Moskow (ANTARA) - Otoritas Singapura akan memberlakukan pemeriksaan suhu tubuh di bandara untuk penerbangan yang datang dari wilayah terdampak virus Nipah serta memperketat pengawasan epidemiologis terhadap pekerja migran yang tiba dari Asia Selatan,
“Badan Pengendalian Penyakit Menular (CDA) memantau secara ketat wabah infeksi virus Nipah (NiV) di Benggala Barat, India.

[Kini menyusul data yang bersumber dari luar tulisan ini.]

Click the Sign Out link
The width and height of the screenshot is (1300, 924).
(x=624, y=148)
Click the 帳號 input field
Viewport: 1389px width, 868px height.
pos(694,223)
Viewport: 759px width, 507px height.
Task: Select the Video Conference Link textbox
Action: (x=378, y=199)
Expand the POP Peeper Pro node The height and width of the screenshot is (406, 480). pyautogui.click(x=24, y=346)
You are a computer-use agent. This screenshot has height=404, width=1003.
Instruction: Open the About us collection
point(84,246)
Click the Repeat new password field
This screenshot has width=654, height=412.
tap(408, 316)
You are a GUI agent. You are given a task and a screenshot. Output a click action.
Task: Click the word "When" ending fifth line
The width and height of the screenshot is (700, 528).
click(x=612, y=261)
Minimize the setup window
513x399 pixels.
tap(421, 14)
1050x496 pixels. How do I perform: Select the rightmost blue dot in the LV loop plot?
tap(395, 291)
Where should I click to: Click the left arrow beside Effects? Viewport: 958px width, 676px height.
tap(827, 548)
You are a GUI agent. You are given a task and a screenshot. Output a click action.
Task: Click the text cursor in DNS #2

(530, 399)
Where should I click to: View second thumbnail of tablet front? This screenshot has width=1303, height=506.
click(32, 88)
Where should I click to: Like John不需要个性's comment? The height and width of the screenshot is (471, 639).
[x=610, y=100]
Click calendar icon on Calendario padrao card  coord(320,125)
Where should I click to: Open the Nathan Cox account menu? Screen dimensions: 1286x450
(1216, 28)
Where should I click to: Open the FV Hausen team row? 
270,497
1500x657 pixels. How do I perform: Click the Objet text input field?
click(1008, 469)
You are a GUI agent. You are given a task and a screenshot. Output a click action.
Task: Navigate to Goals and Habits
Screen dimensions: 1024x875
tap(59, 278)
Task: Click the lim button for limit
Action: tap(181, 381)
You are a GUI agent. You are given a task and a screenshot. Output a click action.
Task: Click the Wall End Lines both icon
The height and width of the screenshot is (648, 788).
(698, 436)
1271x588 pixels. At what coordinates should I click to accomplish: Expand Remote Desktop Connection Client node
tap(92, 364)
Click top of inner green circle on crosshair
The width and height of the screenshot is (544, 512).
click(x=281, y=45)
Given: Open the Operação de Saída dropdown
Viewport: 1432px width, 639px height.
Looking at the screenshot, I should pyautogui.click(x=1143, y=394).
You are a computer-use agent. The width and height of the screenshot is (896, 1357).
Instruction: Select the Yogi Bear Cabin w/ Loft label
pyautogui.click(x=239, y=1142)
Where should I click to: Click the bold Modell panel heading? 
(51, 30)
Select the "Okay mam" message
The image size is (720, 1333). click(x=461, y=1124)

Ini merupakan wabah virus Nipah ketujuh di India sejak 2001 ... Kami akan menerapkan pemeriksaan suhu tubuh di bandara untuk penerbangan yang tiba dari daerah terdampak,” bunyi pernyataan badan tersebut pada Rabu (28/1).
“Kementerian Tenaga Kerja (MOM) juga meningkatkan pengawasan terhadap pekerja migran yang baru tiba dari Asia Selatan serta berkoordinasi dengan penyedia layanan kesehatan primer MOM untuk meningkatkan kewaspadaan,” tambahnya,
CDA tidak menutup kemungkinan penerapan langkah-langkah tambahan apabila risiko epidemiologis terhadap negara tersebut meningkat.
Sementara itu, Organisasi Kesehatan Dunia (WHO) memasukkan virus Nipah sebagai salah satu virus paling berbahaya di dunia yang hingga saat ini belum memiliki pengobatan maupun vaksin.